- **WHAT YOU HAVE TO DO**
Once the pictures are set aside, repeat all of the data below exactly.

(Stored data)
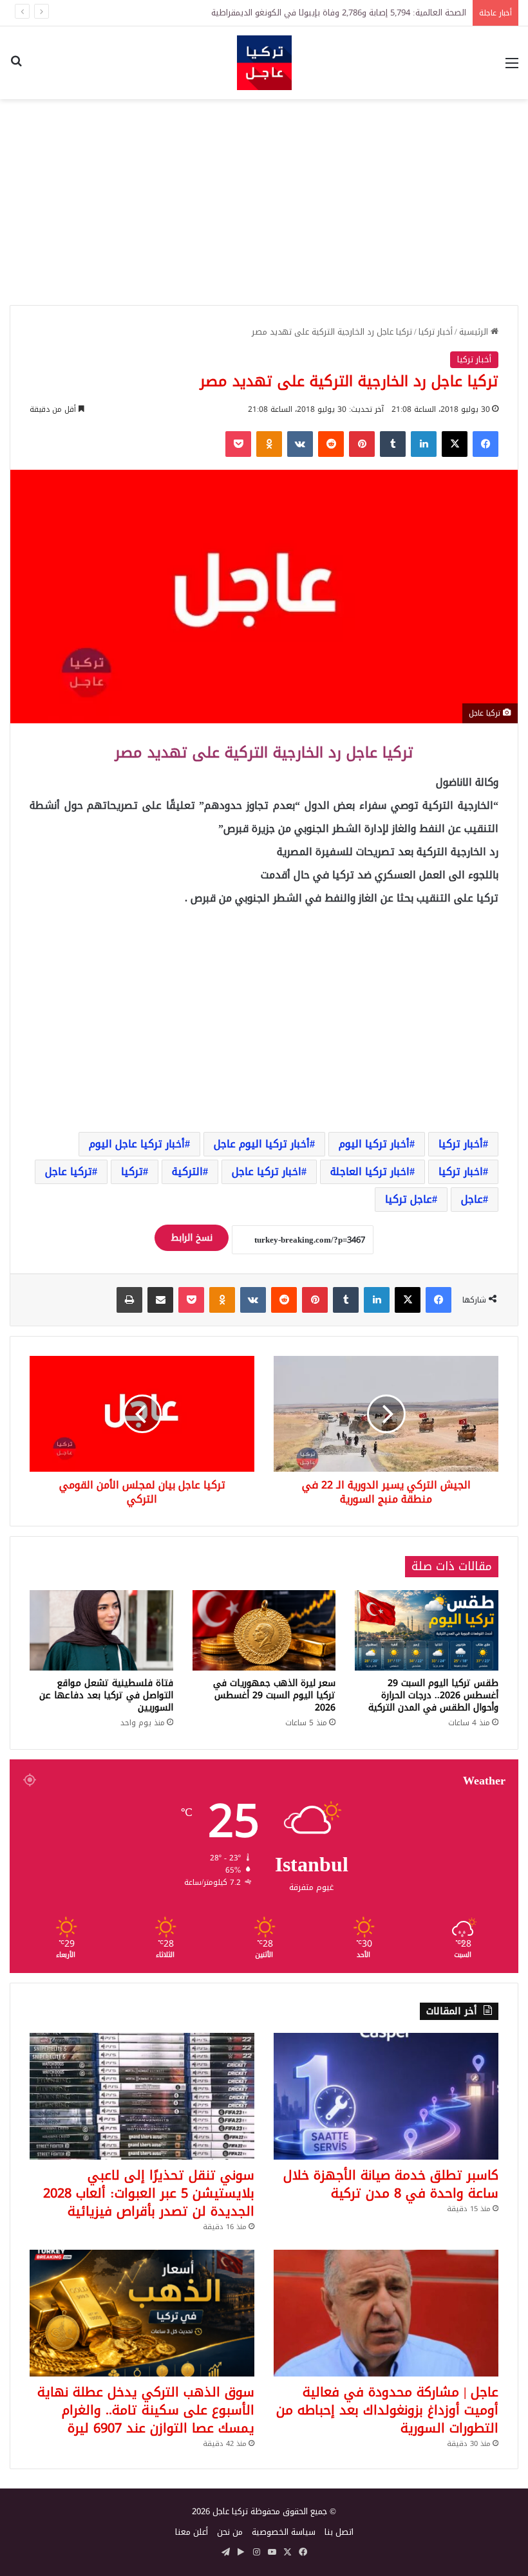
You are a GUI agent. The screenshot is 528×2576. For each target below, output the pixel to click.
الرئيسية (475, 332)
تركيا (132, 1171)
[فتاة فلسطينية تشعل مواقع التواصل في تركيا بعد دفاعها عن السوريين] (101, 1630)
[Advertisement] (264, 202)
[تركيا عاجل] (264, 62)
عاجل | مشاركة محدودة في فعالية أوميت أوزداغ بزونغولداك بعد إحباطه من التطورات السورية (387, 2410)
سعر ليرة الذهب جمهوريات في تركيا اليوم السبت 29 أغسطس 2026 (274, 1695)
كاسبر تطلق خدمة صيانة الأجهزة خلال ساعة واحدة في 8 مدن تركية (390, 2184)
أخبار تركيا (436, 332)
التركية (187, 1171)
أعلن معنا (191, 2532)
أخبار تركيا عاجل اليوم (137, 1144)
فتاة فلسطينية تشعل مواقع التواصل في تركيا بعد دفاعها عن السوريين (106, 1695)
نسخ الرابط (191, 1237)
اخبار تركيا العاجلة (370, 1171)
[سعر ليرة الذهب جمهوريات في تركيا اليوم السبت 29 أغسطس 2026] (264, 1630)
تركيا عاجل (68, 1171)
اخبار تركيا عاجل (266, 1171)
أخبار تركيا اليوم (374, 1144)
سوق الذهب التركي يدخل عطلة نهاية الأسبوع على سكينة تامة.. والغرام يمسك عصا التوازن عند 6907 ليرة (145, 2410)
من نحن (230, 2532)
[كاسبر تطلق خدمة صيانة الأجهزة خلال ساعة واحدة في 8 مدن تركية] (386, 2096)
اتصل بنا (339, 2532)
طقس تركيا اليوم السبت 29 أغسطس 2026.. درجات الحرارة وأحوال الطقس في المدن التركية (433, 1695)
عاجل (472, 1199)
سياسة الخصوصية (284, 2532)
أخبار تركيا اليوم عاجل (262, 1144)
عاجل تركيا (408, 1199)
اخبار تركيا (460, 1171)
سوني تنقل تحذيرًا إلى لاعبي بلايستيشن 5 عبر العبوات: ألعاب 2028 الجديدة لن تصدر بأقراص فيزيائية (148, 2193)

- **TASK SOLUTION**
You are a GUI agent. The screenshot is 528×2576. For each target below, output the pixel to click.
الرئيسية (475, 332)
تركيا (132, 1171)
[فتاة فلسطينية تشعل مواقع التواصل في تركيا بعد دفاعها عن السوريين] (101, 1630)
[Advertisement] (264, 202)
[تركيا عاجل] (264, 62)
عاجل | مشاركة محدودة في فعالية أوميت أوزداغ بزونغولداك بعد إحباطه من التطورات السورية (387, 2410)
سعر ليرة الذهب جمهوريات في تركيا اليوم السبت 29 أغسطس 2026 (274, 1695)
كاسبر تطلق خدمة صيانة الأجهزة خلال ساعة واحدة في 8 مدن تركية (390, 2184)
أخبار تركيا (436, 332)
التركية (187, 1171)
أعلن معنا (191, 2532)
أخبار تركيا عاجل اليوم (137, 1144)
فتاة فلسطينية تشعل مواقع التواصل في تركيا بعد دفاعها عن السوريين (106, 1695)
نسخ الرابط (191, 1237)
اخبار تركيا العاجلة (370, 1171)
[سعر ليرة الذهب جمهوريات في تركيا اليوم السبت 29 أغسطس 2026] (264, 1630)
تركيا عاجل (68, 1171)
اخبار تركيا عاجل (266, 1171)
أخبار تركيا اليوم (374, 1144)
سوق الذهب التركي يدخل عطلة نهاية الأسبوع على سكينة تامة.. والغرام يمسك عصا التوازن عند 6907 ليرة (145, 2410)
من نحن (230, 2532)
[كاسبر تطلق خدمة صيانة الأجهزة خلال ساعة واحدة في 8 مدن تركية] (386, 2096)
اتصل بنا (339, 2532)
طقس تركيا اليوم السبت 29 أغسطس 2026.. درجات الحرارة وأحوال الطقس في المدن التركية (433, 1695)
عاجل (472, 1199)
سياسة الخصوصية (284, 2532)
أخبار تركيا اليوم عاجل (262, 1144)
عاجل تركيا (408, 1199)
اخبار تركيا (460, 1171)
سوني تنقل تحذيرًا إلى لاعبي بلايستيشن 5 عبر العبوات: ألعاب 2028 الجديدة لن تصدر بأقراص فيزيائية (148, 2193)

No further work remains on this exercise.